The newest episode of Baja Window to the South has a few surprises for Baja Californians. First of all, historian Tadeo Calles tells us a little about Mexican Independence Day, which is celebrated in Mexico with great enthusiasm.
We were also told about one of the surfing schools that exists in Playas de Tijuana. If you are a surfing beginner and want to get some experience, don’t miss this episode where a surfing teacher, Eliot Hernández, tells us about his experiences and everything about his surfing school.
In addition, this episode is quite interesting because Héctor Kabande, president of Hoteles Lucerna told us the true history of clamato. Just like the Caesar salad, this drink was created here in Baja California.
Kabande told our host, Denitza García, that in 1967 in Hotel Lucerna in Mexicali at Bar Acueducto, that after a long night with friends led by his father, they started to make some Bloody Marys because they were all hangover.

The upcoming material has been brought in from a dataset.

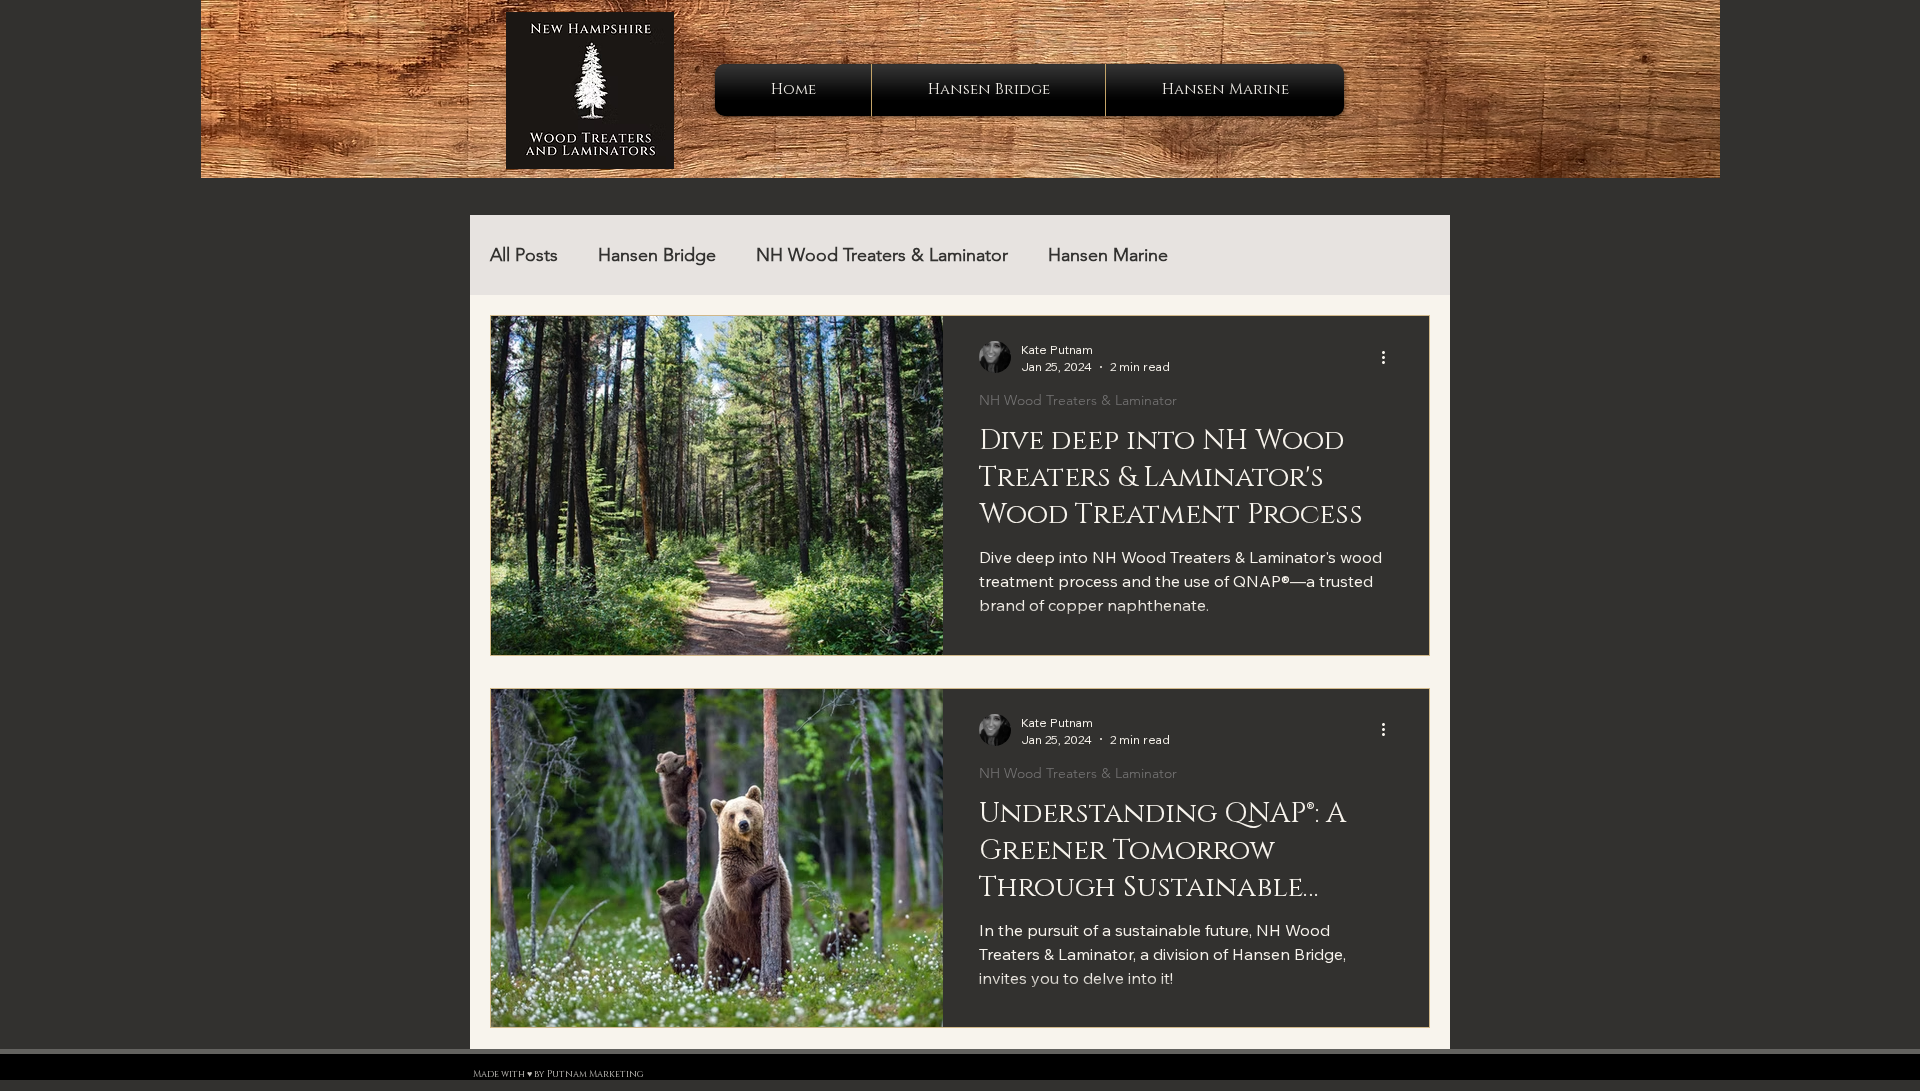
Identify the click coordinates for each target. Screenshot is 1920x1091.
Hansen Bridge (657, 255)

Kabande says that, back then, abalone was much easier to find and was also very popular. So they decided to add some abalone juice to the Bloody Mary mix, although it wasn’t called “clamato” back then. It wasn’t until three years later when a company commercialized the drink that it was called clamato.
Back then we were the only ones offering that kind of drink.
As years went by, abalone became more expensive and rarer, which is why clam juice started to be used, which is how most people taste clamato nowadays.